Laura Isabel Sandwith
1909 - 1997
1909 - 1997
Born 9 December 1909, Laura was the fifth child of Samuel Fisher Sandwith, a farmer at Millbrook near Ballarat and his wife, Ellen Cornish.
In 1938, Laura, together with her colleagues, Rita Nunan and Marion Pittaway, earned their general nursing qualifications from the Ovens District Hospital. Their timely graduation was particularly fortuitous, as the Victorian Charities Board had deemed the hospital, established in 1857, to be in such disrepair that it no longer met the standards required for modern medicine or nursing. Faced with the threat of closure, the hospital needed a new facility to continue operating.
Also, due to the hospital’s daily occupancy rate falling to less than forty, it's designation as a full time training school was changed to part time. Consequently, Laura, Marion and Rita would need to complete an additional six months at a larger hospital after their three years at Beechworth. Rita and Laura, in 1939 chose to do their additional six months at the Queen Victoria Hospital.
Laura in March 1941 was appointed as an Australian Army Nursing Service (AANS) staff nurse with the 2nd Australian Imperial Force and was nursing at the 115th Australian General Hospital (AGH), also known as the 115th Heidelberg Military Hospital. In November of the same year she was granted 6 days pre embarkation leave. This indicates that she had been assigned to active service overseas. However, she chose not to go overseas and was at the 115th AGH until March 1943 when she, now a Lieutenant, transferred to the No. 6 Ambulance Train. In 1942 the number of beds had increased to 1,200 with a nursing staff of 120; a nurse to patient ratio of one to ten.
The No. 6 Ambulance Train ferried wounded and convalescing soldiers from Melbourne to Heidelberg station where they were collected by ambulance and taken to the 115th AGH. The train consisted of a staff car to house medical officers, nursing sisters and other personnel, a personnel car to accommodate the balance of medical staff, an administrative car to provide dispensary, medical and storage space and office room, a kitchen and dining car and ward cars for both walking and cot cases. Patients were accommodated in hospital type bunks arranged in three tiers.
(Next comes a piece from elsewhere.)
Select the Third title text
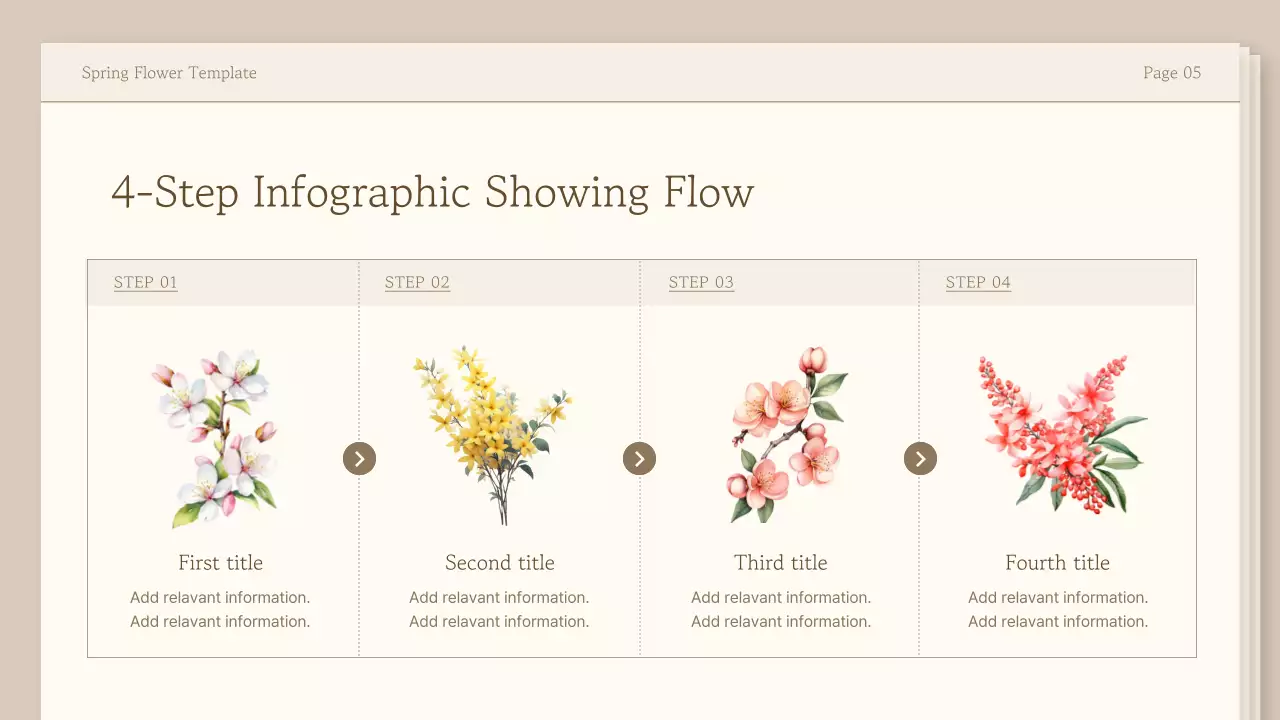Image resolution: width=1280 pixels, height=720 pixels. tap(781, 563)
Later in the war, wounded Victorian soldiers, who after disembarking in Sydney, were entrained to Albury where they transferred to the 6th Ambulance Train which brought them to Heidelberg.
A wounded soldier being lifted on his stretcher out of a hospital train and placed in an ambulance for transport to the 115th AGH at Heidelberg.
Laura appears to have spent approximately five years as a nurse with the AANS and was still nursing at the 115th AGH in April 1945. The 1949 electoral roll lists Laura, as a nurse living with her parents at Wallace, a village, about 12 miles east of Ballarat.
Aged forty-six, Laura married a widower, sixty one year old John Erle Downey in 1955. From the time of their marriage to her death, Laura and John lived on a farm at Warrenheip, a rural township about 2 km east of Ballarat.
In April 1997, Laura passed away aged eighty eight and was buried with her husband at the Ballarat New Cemetery and Crematorium.